Tous les hommes entre le parking et l’entrée la regardèrent. Elle n’en regarda aucun.

— Tu m’attends depuis longtemps, dit-elle en arrivant, sans saluer.

— Et je le referais, répondis-je.

Elle rit, me prit par le bras et nous entrâmes.

***

Nous marchâmes dans les galeries sans destination précise. Sofía s’arrêtait devant les vitrines, saluait une vendeuse par son prénom, prenait son temps. Sa main sur mon avant-bras ne se desserra jamais tout à fait, et deux fois je la sentis me frôler délibérément lorsque nous croisions d’autres hommes.

— Tu provoques tous ceux que tu croises, lui dis-je.

— Seulement toi, dit-elle, et c’était un mensonge et nous le savions tous les deux.

Nous nous assîmes dans une petite cafétéria, une table au fond. Nous prîmes un café. Sofía posa sa jambe contre la mienne dès le premier instant. Nous parlâmes de choses sans importance — le temps, le fait que Lucía soit partie tôt, Roberto qui se plaignait toujours des services du mardi — tandis que son pied remontait lentement le long de mon mollet et finissait par comprimer la bosse qui marquait mon pantalon.

— J’ai envie de compliquer la matinée, dit-elle enfin.

— À quel point compliquer ?

Elle ne répondit pas directement. Elle désigna d’un geste subtil le comptoir, où trois hommes prenaient un café debout.

— Celui au pull bleu marine me regarde depuis qu’on est entrés, dit-elle sans tourner la tête.

Je le regardai. Quarante et quelques années, costaud, alliance à l’annulaire gauche.

— Et ?

— Je veux qu’il nous voie. Je veux qu’il te voie me lécher et me prendre en bouche. Je veux qu’il bande sans pouvoir y toucher.

***

La nouvelle aile du centre commercial était en travaux. Une barrière de plastique orange coupait le passage au bout d’un des couloirs.
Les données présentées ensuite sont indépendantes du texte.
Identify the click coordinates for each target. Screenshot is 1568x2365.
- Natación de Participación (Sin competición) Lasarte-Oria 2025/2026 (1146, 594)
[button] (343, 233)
Sofía la repoussa de trois paumes avec une naturel qui laissait penser qu’elle l’avait prévu à l’avance, et nous nous faufilâmes sans que personne ne prête attention à nous.

À l’intérieur, il y avait assez d’espace : un large couloir avec des puits de lumière au plafond, des matériaux empilés contre les murs, du silence. La lumière entrait filtrée et horizontale.

— Et le type au pull ? demandai-je.

— Je lui ai dit où on était. S’il veut venir, il viendra.

Je l’embrassai avant qu’elle ait fini sa phrase. Sofía embrassait avec une concentration qui me déstabilisait à chaque fois : aucune précipitation, aucune urgence théâtrale, juste une pression soutenue qui montait d’elle-même. Elle me fourra la langue jusqu’au fond et me dégrafa la ceinture sans séparer ses lèvres des miennes. Sa main glissa dans mon caleçon et saisit ma bite déjà raide comme du bois, la serrant avec une fermeté qui m’arracha un soupir.

— Il est prêt, murmura-t-elle contre ma bouche. Bien prêt.

Sa blouse tomba au sol. Elle ne portait rien en dessous, comme je l’avais deviné. Elle avait un corps qui contredisait ses années : poitrine ferme, tétons sombres et durs comme des pierres, taille marquée, peau qui sentait la crème et quelque chose de plus chaud. Je m’agenouillai pour lui sucer un sein et elle me planta les ongles dans la nuque, m’obligeant à mordre plus fort.

Je lui abaissai le legging jusqu’aux chevilles.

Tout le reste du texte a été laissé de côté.